As prostate carcinoma cells in vitro have also been reported to adhere to primary bone marrow endothelium in higher numbers than to other endothelial cell types,25, 26 this present study also investigated the possibility that uveal melanoma cells preferentially attach to hepatic endothelial cells. Despite the selective targeting of uveal melanoma cells to the liver in vivo,19 uveal melanoma cells, however, had no significant preference for hepatic endothelial cells (HuLiSECs) (P>0.05). Instead, the invasive uveal melanoma cell line adhered in greater numbers to HDMECAs (P>0.05) (Figure 2); a direct explanation for this preference remains uncertain, but did indicate differential attachment to the two endothelial cell types. Adhesion molecules involved in tumour–endothelial interactions can, however, vary depending upon static or hydrodynamic conditions in vivo27, 28 and the microenvironment29, 30, 31, and as the in vitro assay system used in this study was static, this may have affected the patterns of adhesion observed.

With the exception of α4-integrins, ICAM-1, E-selectin, and VCAM-1, all adhesion molecules studied are primarily involved with tumour attachment to the ECM. In contrast, the aforementioned adhesion molecules all mediate either tumour–endothelial or tumour–tumour interactions. Expression of ICAM-1 has been associated with an increased risk of uveal melanoma metastasis15 and worse prognosis in cutaneous melanoma,4, 32 and similarly invasive cells studied here expressed higher levels than their noninvasive counterparts (Table 2), also implicating an involvement of ICAM-1 in invasion. As described previously, both uveal melanocytes13 and noninvasive cells do not express α4-integrins, while increased levels were detected on invasive cells (Table 2). Although little is known about α4-integrins and uveal melanoma metastasis, ligation of α4β1 with its endothelial ligand VCAM-1 is involved with cutaneous melanoma metastasis,7 and the pattern of spread is proposed to relate to organ-specific VCAM-1 expression.8 Moreover, E-selectin is reported to mediate colorectal tumour cell adhesion to the hepatic endothelium.29, 33 Both endothelial cell types studied here nevertheless lacked expression of E-selectin and VCAM-1, but as inflammatory regulators upregulate their expression,29, 30 their involvement in uveal melanoma attachment to the endothelium cannot be excluded. Further studies are nevertheless required to validate the importance of these adhesion molecules in uveal melanoma metastasis.

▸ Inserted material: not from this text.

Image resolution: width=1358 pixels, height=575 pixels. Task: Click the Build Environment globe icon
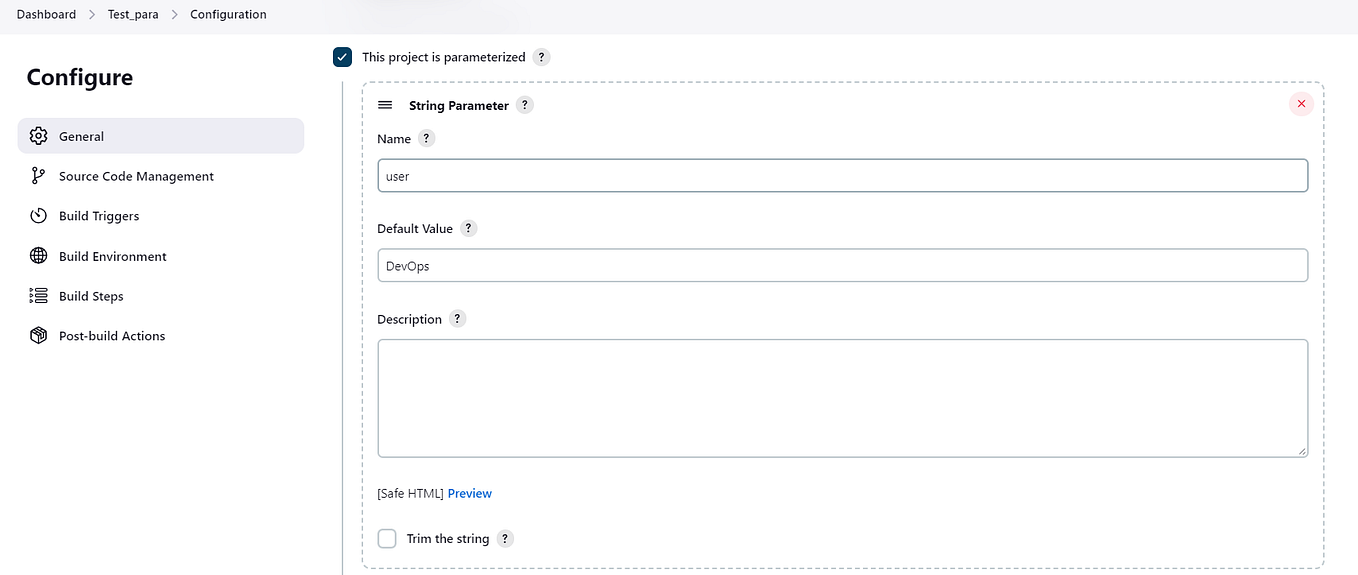(x=39, y=256)
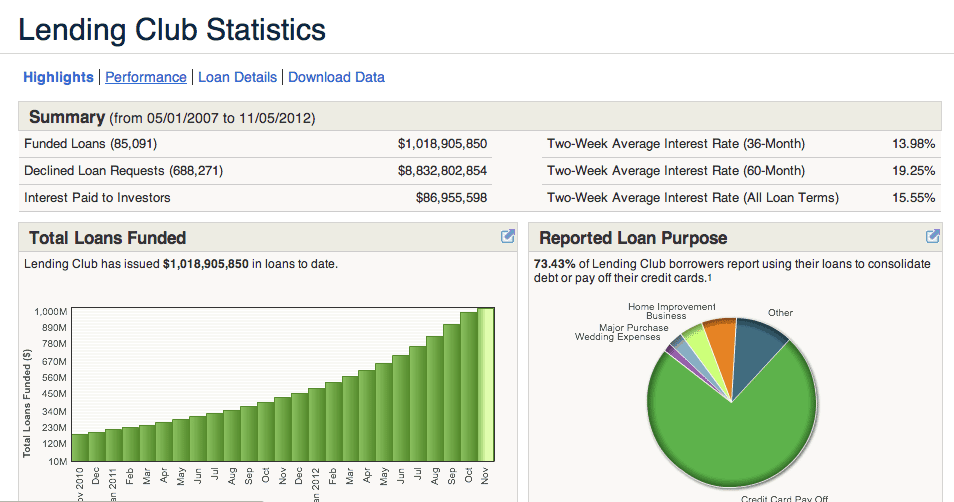
Task: Open the Performance tab
Action: (146, 77)
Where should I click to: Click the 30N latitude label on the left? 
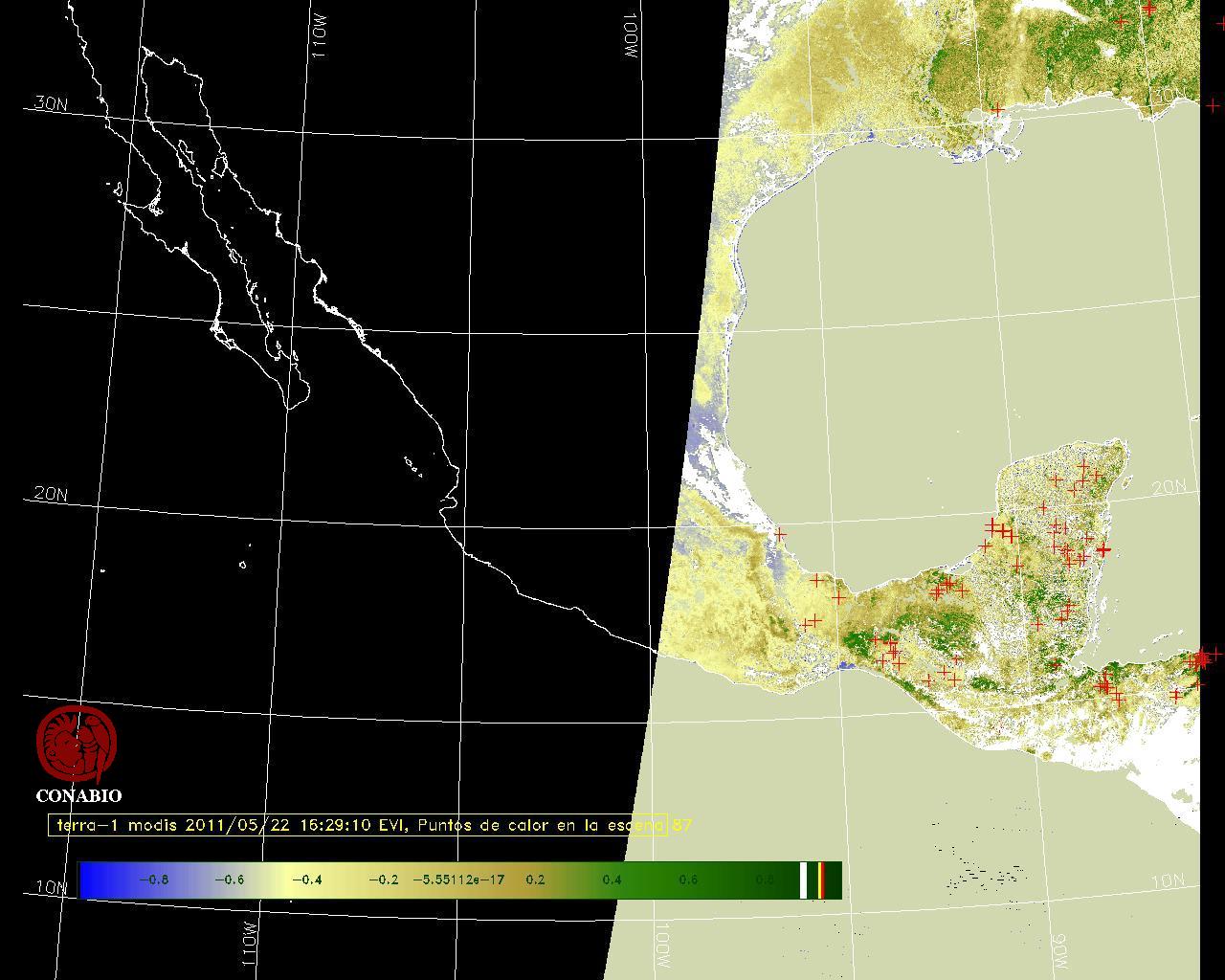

In summary, we have demonstrated here that invasive uveal melanoma cells adhere in higher numbers to ECM substrates and cells of the vasculature than noninvasive cells. The highly significant difference (P<0.001) in numbers of invasive and noninvasive cells attaching to the endothelium would suggest that adhesion to the vasculature is vital in determining the invasive phenotype. The absence of α1- and α4-integrins on noninvasive cells and uveal melanocytes,13 mediating the adhesive interactions studied, would infer a vital role for these receptors in uveal melanoma invasion. Further investigation into the factors regulating these interactions is required to improve an understanding of uveal melanoma metastasis.